__Task statement__
Can you convert the entries below into a JSON list of strings, one string per line, with blank lines and pictures left out?

__Task data__
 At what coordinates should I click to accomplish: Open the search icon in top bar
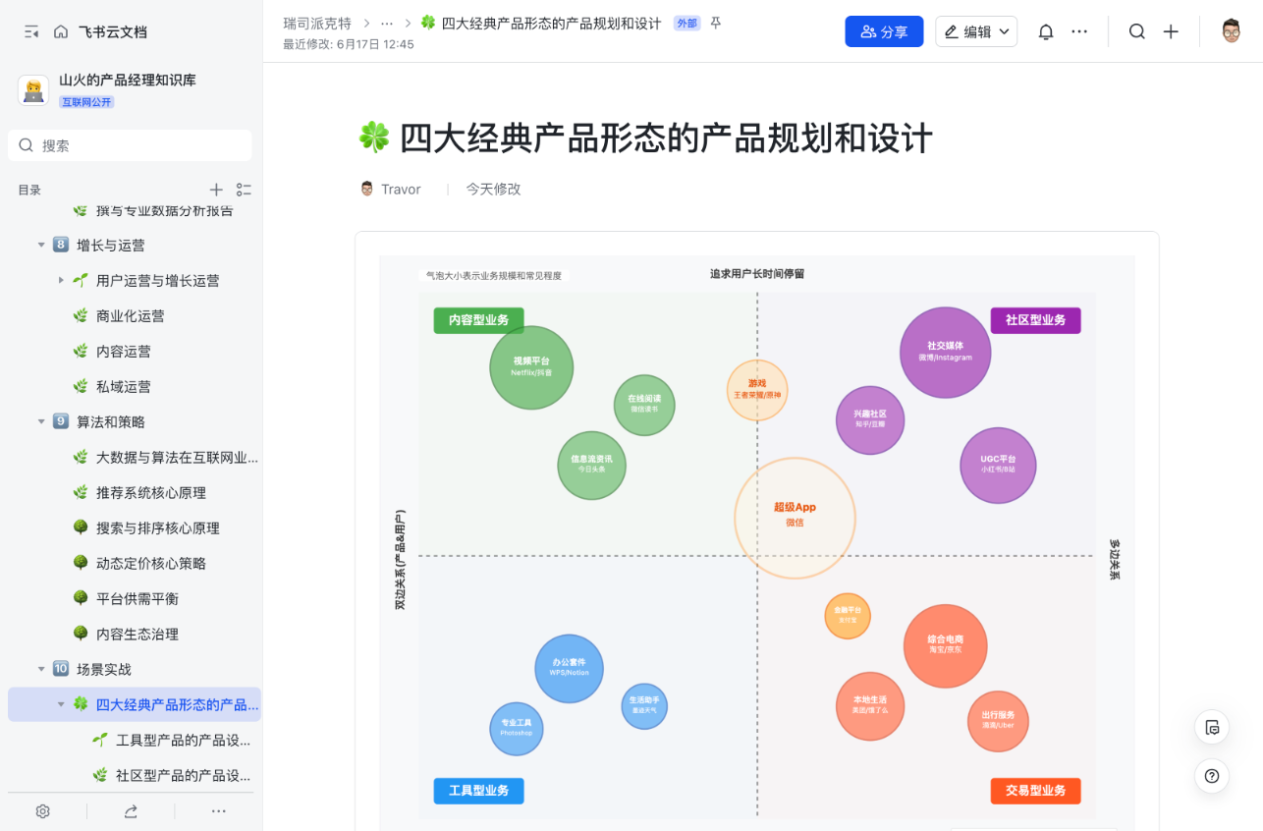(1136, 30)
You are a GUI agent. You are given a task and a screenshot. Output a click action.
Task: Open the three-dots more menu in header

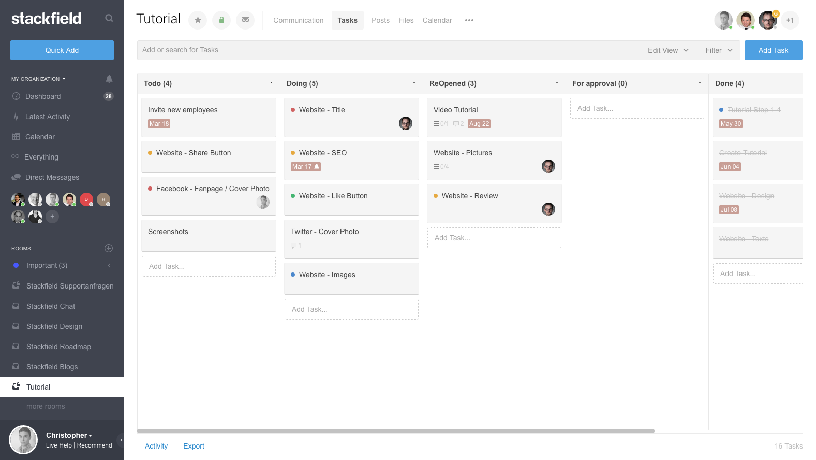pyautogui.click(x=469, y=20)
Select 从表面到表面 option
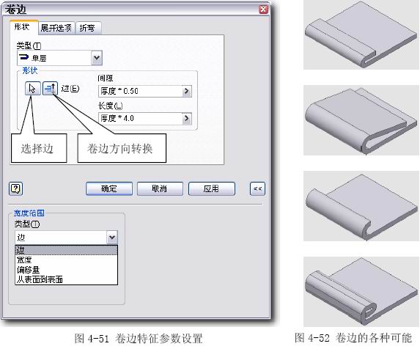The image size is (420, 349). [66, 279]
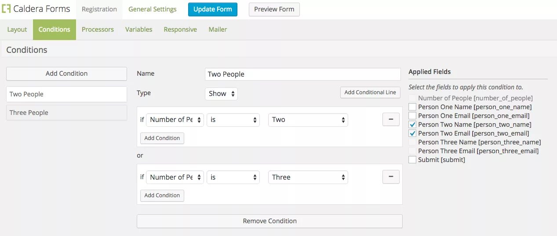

__Answer to this problem__
[
  " At what coordinates should I click to accomplish: Open the search icon in top bar",
  "(1136, 30)",
  "You are a GUI agent. You are given a task and a screenshot. Output a click action.",
  "Task: Open the three-dots more menu in header",
  "pyautogui.click(x=469, y=20)",
  "Select 从表面到表面 option",
  "The image size is (420, 349). [66, 279]"
]